** The problem **
Do any lines in the data below contain "Given"? If so, copy every one of them.

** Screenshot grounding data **
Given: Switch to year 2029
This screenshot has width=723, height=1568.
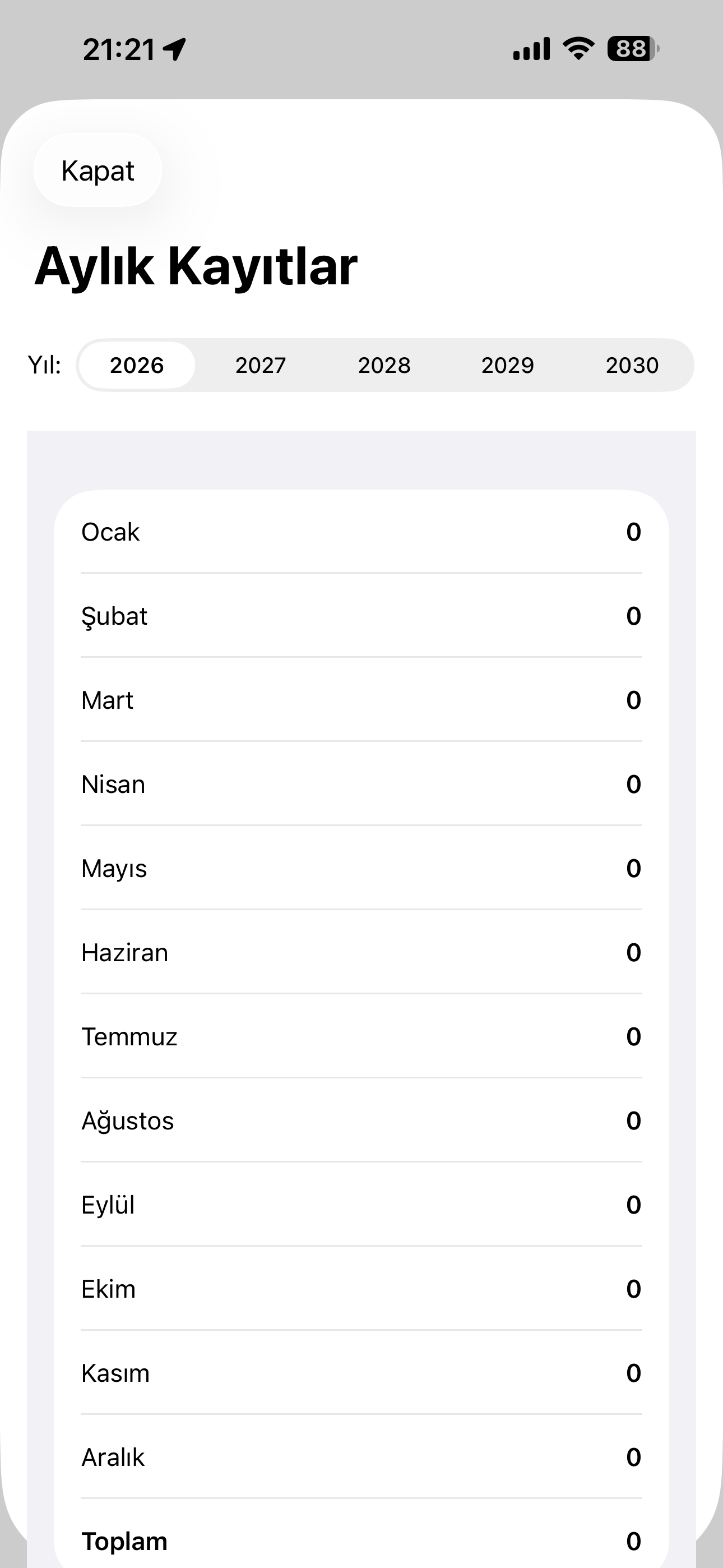Looking at the screenshot, I should tap(508, 365).
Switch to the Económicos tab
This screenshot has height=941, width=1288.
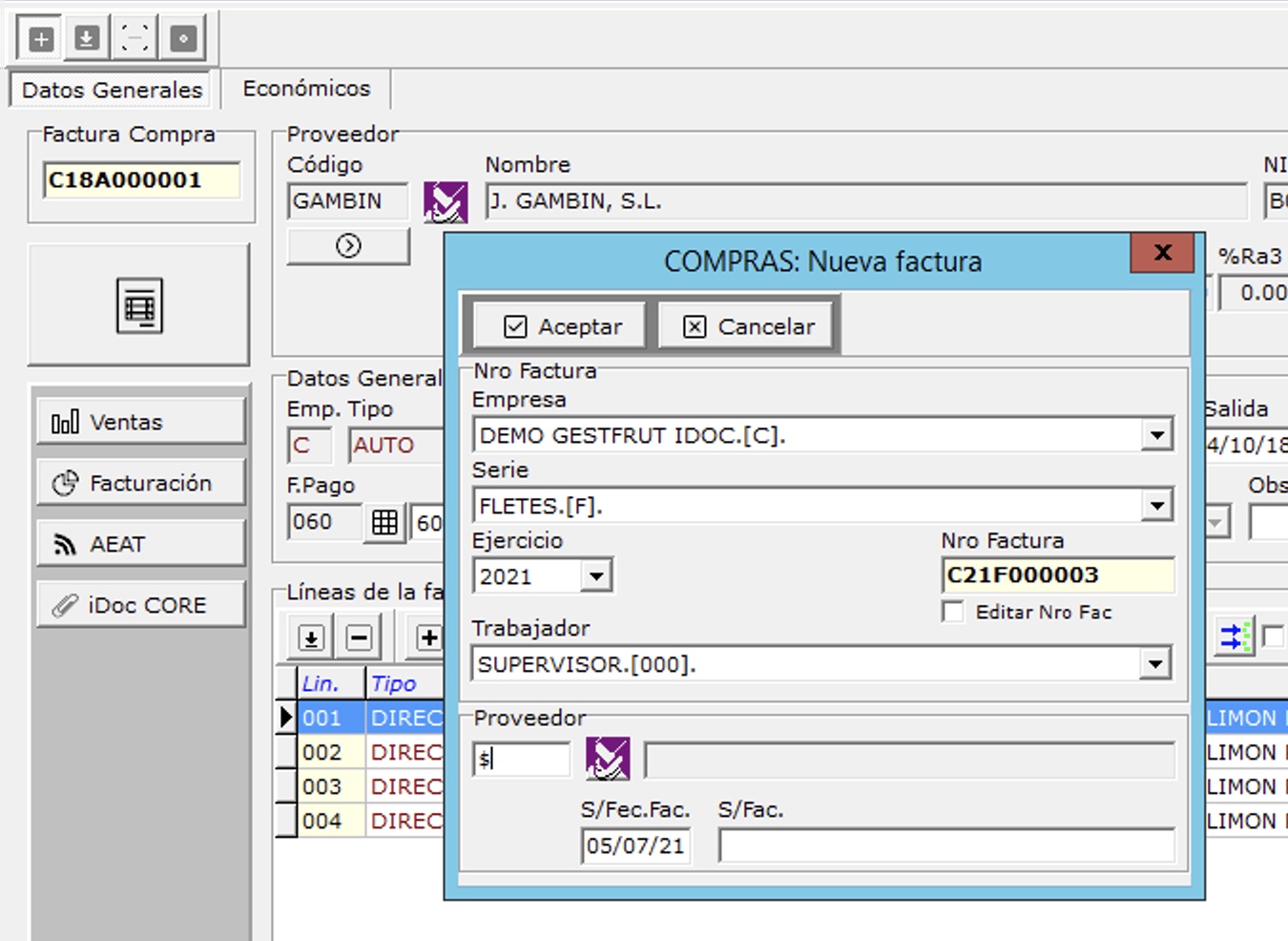[306, 89]
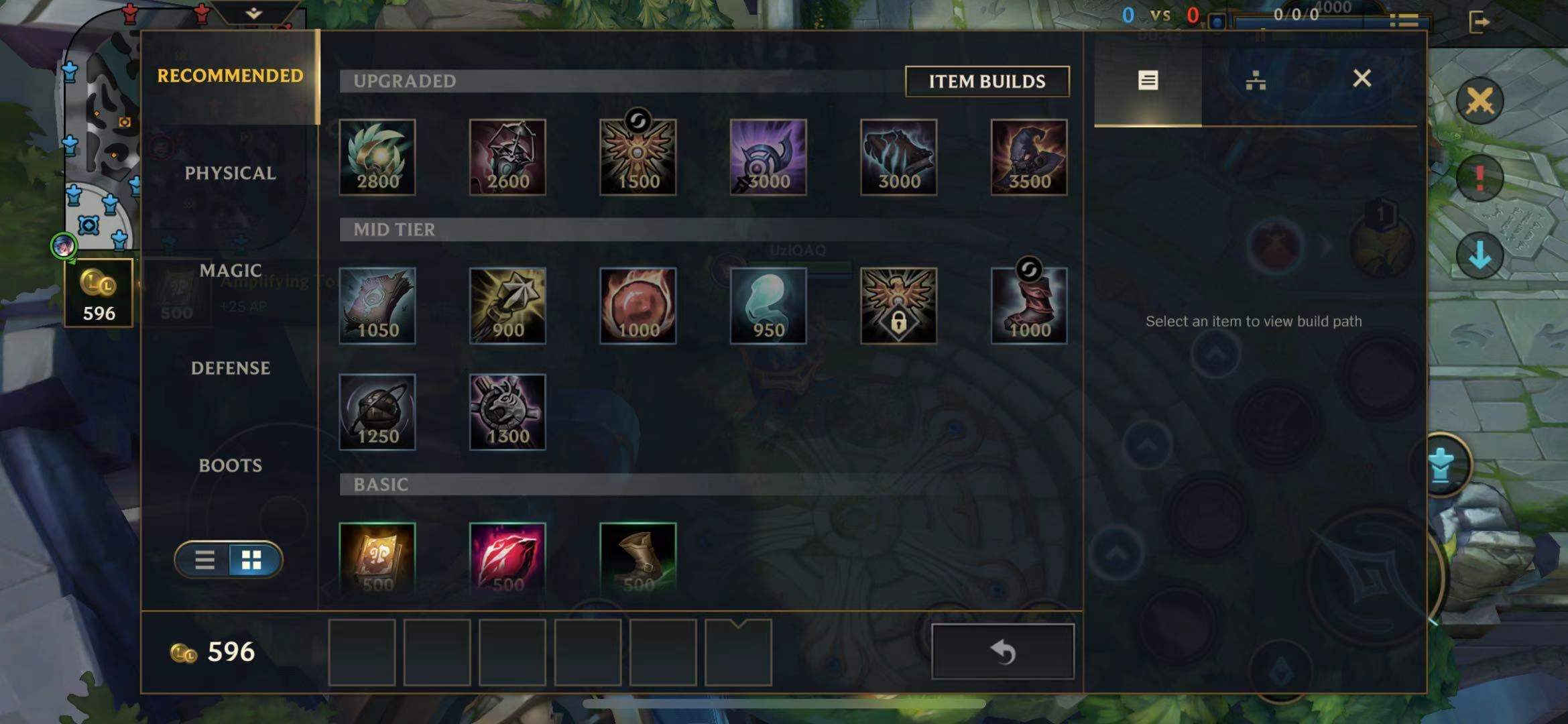
Task: Open Item Builds
Action: pyautogui.click(x=987, y=81)
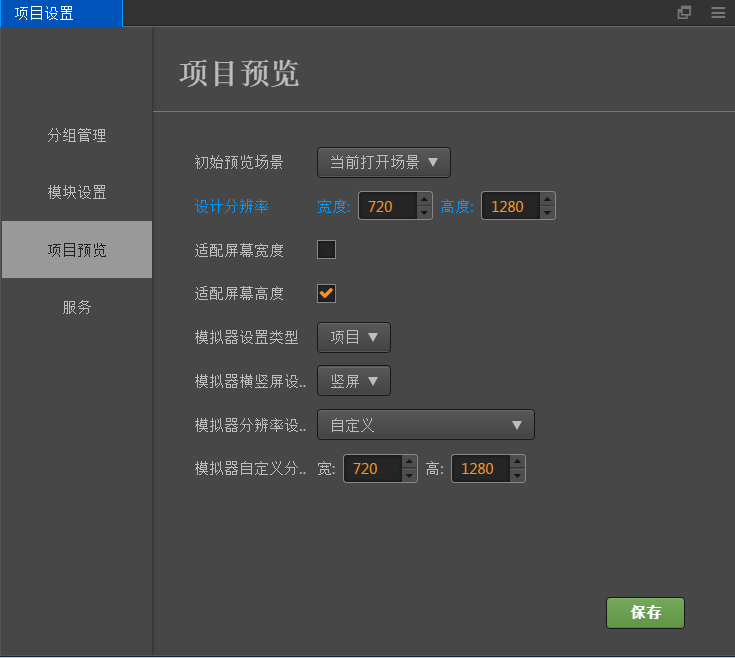Increase design resolution 高度 with up arrow
Image resolution: width=735 pixels, height=658 pixels.
(x=547, y=199)
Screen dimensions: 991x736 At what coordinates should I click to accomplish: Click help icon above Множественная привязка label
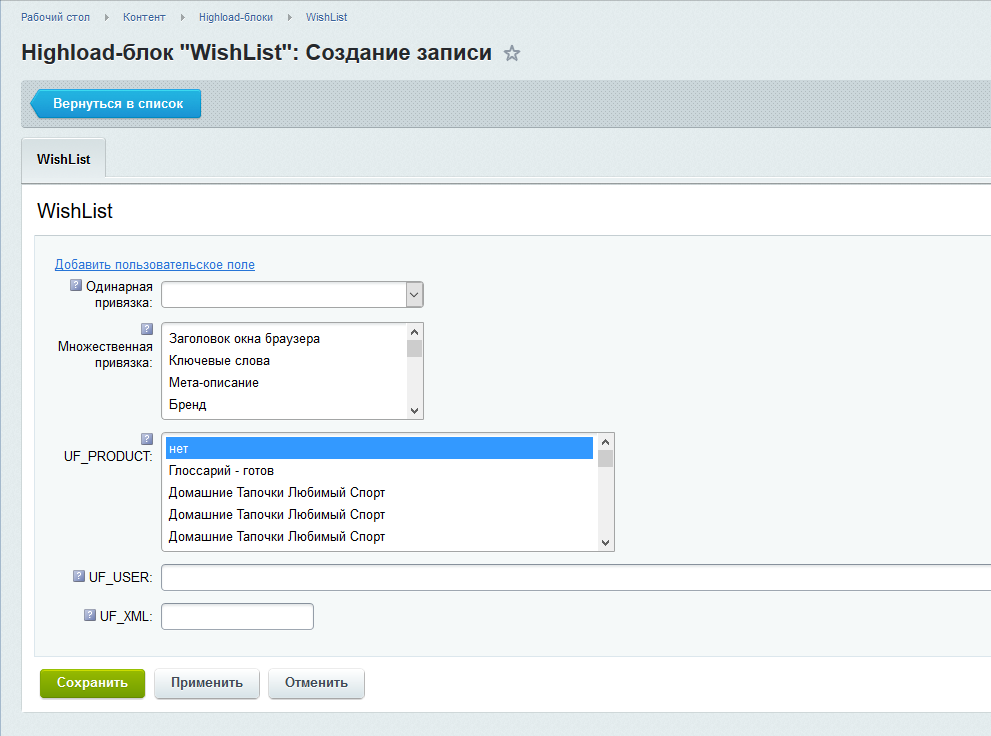pyautogui.click(x=147, y=328)
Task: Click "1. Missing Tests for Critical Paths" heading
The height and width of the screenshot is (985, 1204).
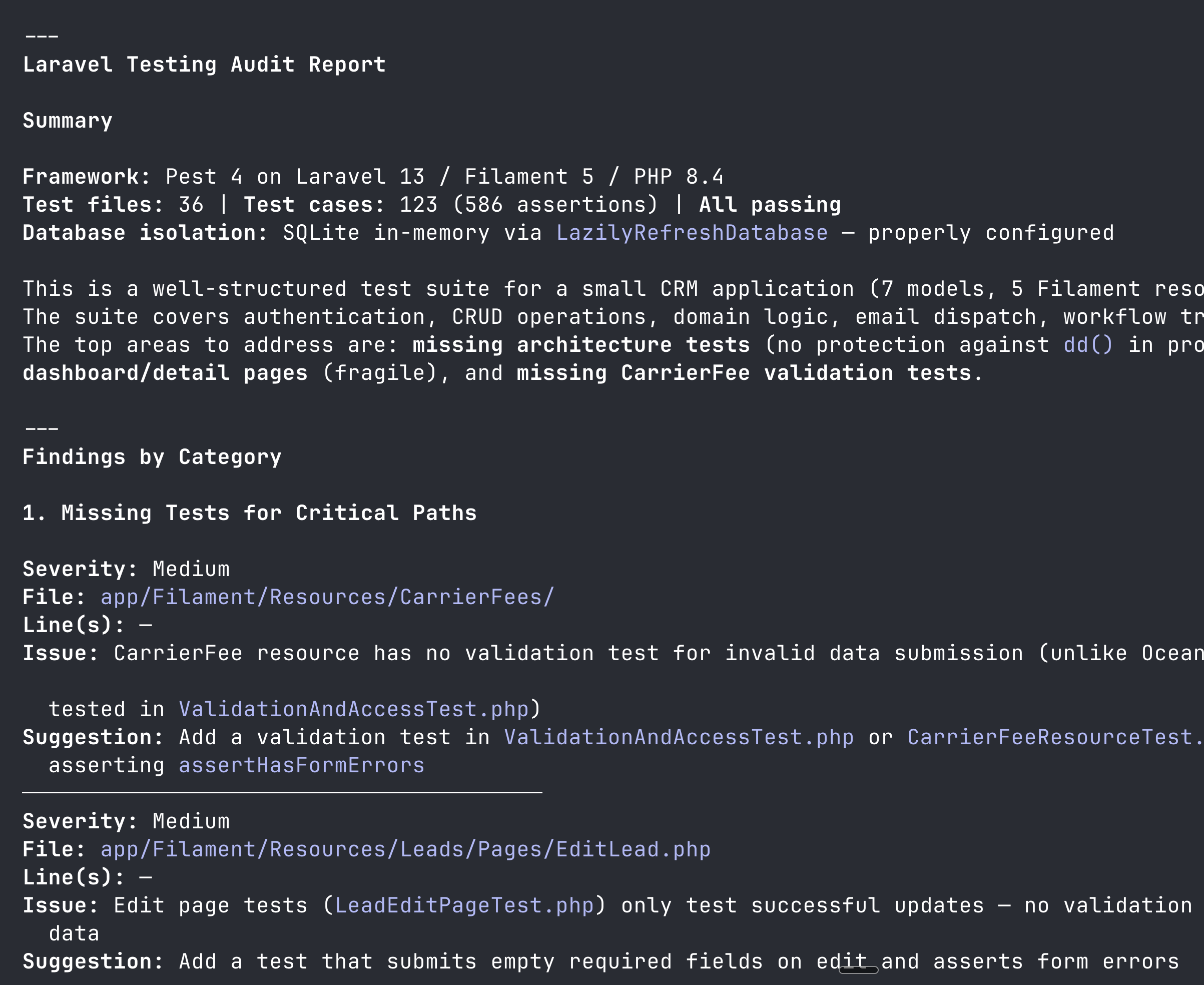Action: pyautogui.click(x=250, y=513)
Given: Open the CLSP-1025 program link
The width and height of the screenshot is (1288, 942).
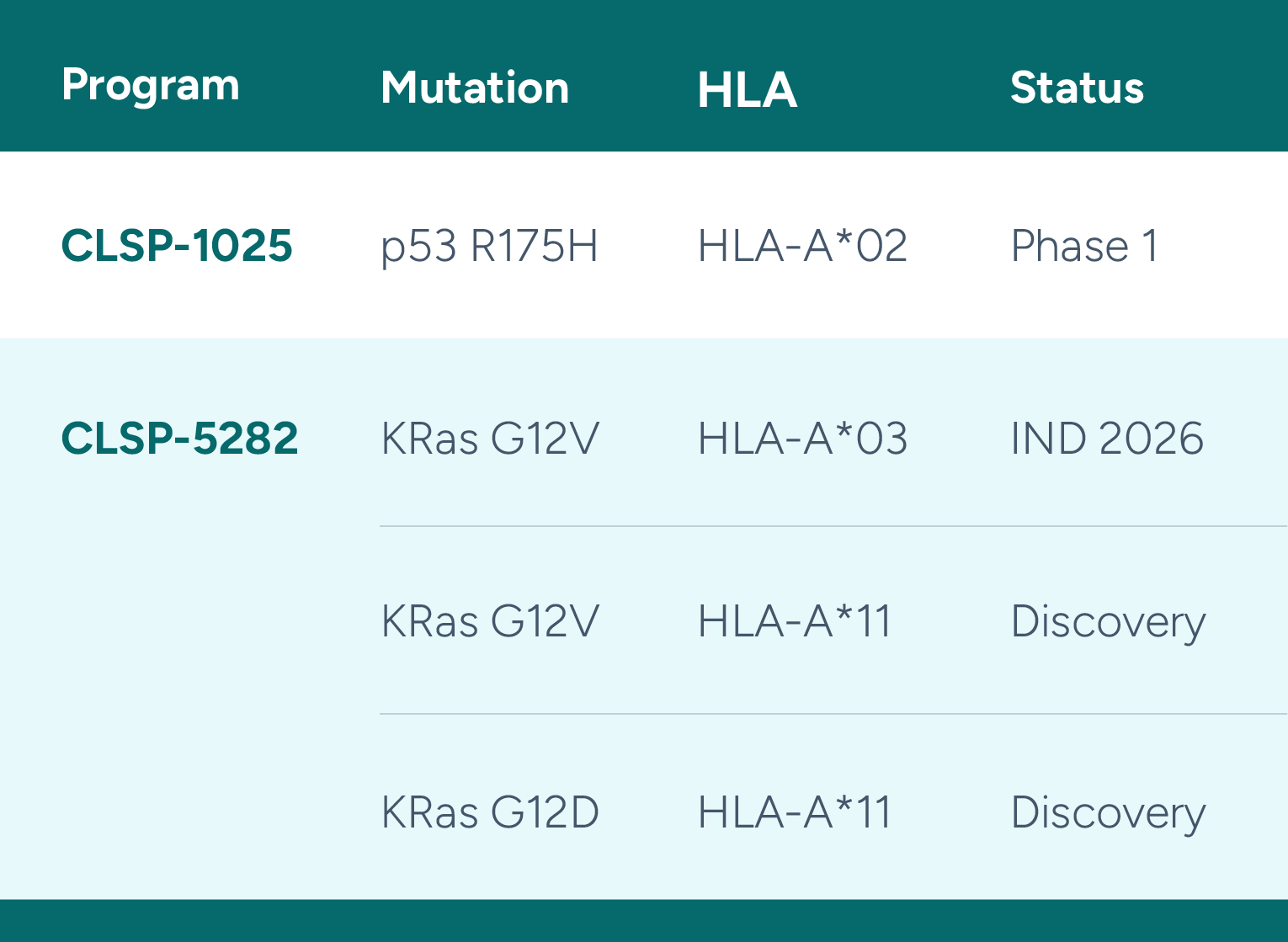Looking at the screenshot, I should (x=177, y=246).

** Solution below **
Given: Switch to year 2029
Given: Open the CLSP-1025 program link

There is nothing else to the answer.